Ada satu pondok pesantren kecil yang ketika itu baru saja selesai mengadakan acara. Acaranya dimulai dari pukul sembilan pagi sampai pukul dua siang. Karena musalanya sebagian masih banyak barang, shalat jemaah “diliburkan”, karena darurat.
Nah, seperti biasa ada satu santri yang tiba-tiba shalat sendirian, lalu disusul oleh beberapa santri termasuk juga kiainya untuk ikut bermakmum padanya. Ada kira-kira dua baris makmum yang masbuk. Shalat Jamaah tidak betul-betul libur.
Setelah imam salam, semua makmum berdiri. kemudian Fikri santri yang bisa dikatakan agak nakal datang mau mengikuti berjamaah juga. Setelah melihat semuanya berdiri dan tak tampak ada imamnya, Fikri yang ngajinya gak terlalu serius mikir, “Loh, kok gak ada imamnya sih, masa aku yang baru datang bisa langsung jadi imam.”
Fikri agak lama mikir. Ia mencoba mengingat-ingat materi tentang berjemaah. Tak lama kemudian ia ingat meteri yang pernah disampaikan pak kiai megenai cara shalatnya makmum masbuk bahwa kita harus menepuk teman kita yang akan dijadikan imam. Tetapi Fikri mikir lagi, “Emm.. Kalau imamnya banyak gini gimana ya?”
Sejurus kemudian, kali ini tanpa banyak bermikir, takut keburu semuanya selesai, Fikri langsung menepuk satu per satu dua baris makmum masbuk yang shalat tersebut, tak terlewatkan kiainya juga ia tepuk. Ia lalu berdiri di belakang mereka dengan niat bermakmum kepada semuanya.

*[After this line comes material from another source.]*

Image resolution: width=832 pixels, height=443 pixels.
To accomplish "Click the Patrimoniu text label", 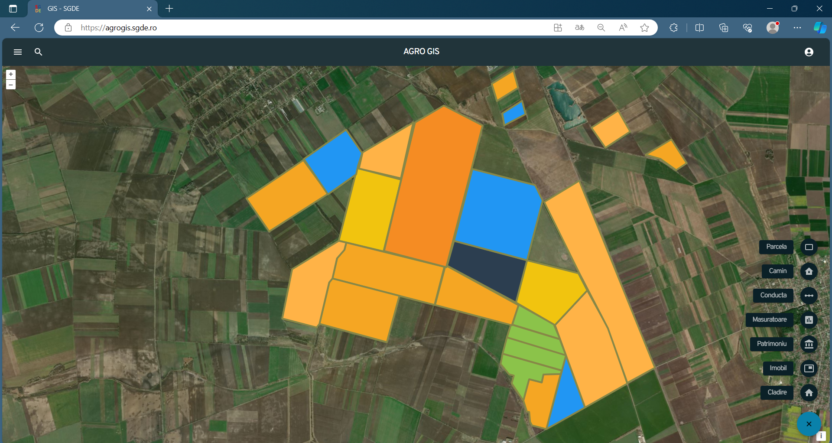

Ketika semua yang masbuk selesai shalat, lantas semuanya menoleh kepada Fikri. Semuanya sekuat tenaga menahan tawa. Kiainya pun tersenyum sejenak kepada Fikri.
Fikri yang merasa tak enak dipandangi, langsung memejamkan mata layaknya orang khusuk, padahal keringat mengalir deras di badannya.